Wennstrom et al. 2005). In the sites respond poorly to initial mechanical debridement, only 11-16% might be brought to a successful treatment endpoint following mechanical re-instrumentation(Wennstrom et al. 2005). In another study evaluating the outcome of re-instrumentation of residual pockets, showed that the overall probability of achieving

pocket closure 3 months after retreatment was about 45%, while for sites with a PPD of

> 6 mm, the probability was only 12%(Tomasi et al. 2008). Surgical intervention of deep periodontal pockets with intrabony defects has demonstrated good performance in PPD reduction of about 3 mm(Laurell et al. 1998; Tu et al. 2012). However, patients may be hesitated in willingness to take surgery as a treatment option. In fact, according to a study(Stabholz and Peretz 1999) evaluating dental anxiety among patients in various dental treatments, periodontal surgery caused second highest dental anxiety score, next to tooth extraction. Periodontal surgery can be a stressful event for many patients, and post-operative period may be accompanied by significant pain and discomfort(Baume et al. 1995). Therefore, if adjunctive methods to SRP can reduce PPD to below 5 mm, it will avoid further necessity of surgery, and will benefit most patients who are afraid of surgery. Furthermore, when PPD of teeth under maintenance care can be maintained below 5 mm, the percentage of tooth loss can be drastically reduced(Matuliene et al. 2008) up to 11 years follow-up.

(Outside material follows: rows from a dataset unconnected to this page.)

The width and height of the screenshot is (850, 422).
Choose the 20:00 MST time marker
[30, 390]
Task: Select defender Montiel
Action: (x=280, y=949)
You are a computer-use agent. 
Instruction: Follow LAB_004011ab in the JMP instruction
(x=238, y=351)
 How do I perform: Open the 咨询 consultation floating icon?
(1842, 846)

According to previous studies(Magnusson et al., 1984, Sbordone et al., 1990), after SRP, subgingival microbiota containing large numbers of pathogenic microorganisms repopulated within 2 months in the absence of improved plaque control. More recently, various studies has pointed out that application of adjunctive antimicrobial agents resulted in significant reduction of bacteria for six months follow-up period(Chondros et

al., 2009, Paolantonio et al., 2008, van Steenberghe et al., 1999). Therefore, we may speculate that in the person whose oral hygiene can be adequately achieved, locally delivered antimicrobial agents may help in maintaining low concentration of microorganisms for a longer period of time than SRP alone does.

In the follow-up period for shorter than six months, all adjunctive treatments showed better results than SRP alone, but there were no significant differences between

different adjunctive treatments (Table1, Table 2). Thus we may judge these treatments from other points of view, such as easy-handling characteristics, probability of adverse events or development of resistant bacteria. Typically, a gel-like biomaterial is more easily to inject into sulcus than fiber or chip. Adverse events may happen during or after placement of local antimicrobial agents. Previous studies reported various rates of side effects, from 0 % to more than 60 %.(Killeen et al., 2016, Kinane and Radvar, 1999, Matesanz et al., 2013, Muller Campanile et al., 2015, Tonetti et al., 2012, Williams et al., 2001). Generally, most of the studies did not report severe adverse event. Mostly reported events were temporary discomfort in tooth and gingival tissue (i.e. gingival redness, tooth pain, tooth hypersensitivity, stomatitis). The discomfort feeling will be alleviated or subsided even without use of analgesics in a short period of time.

Antibiotic resistance of periodontal pathogens may develop in the procedure of

systemically or locally administered antibiotics, whereas PDT or CHC should be free of this consideration.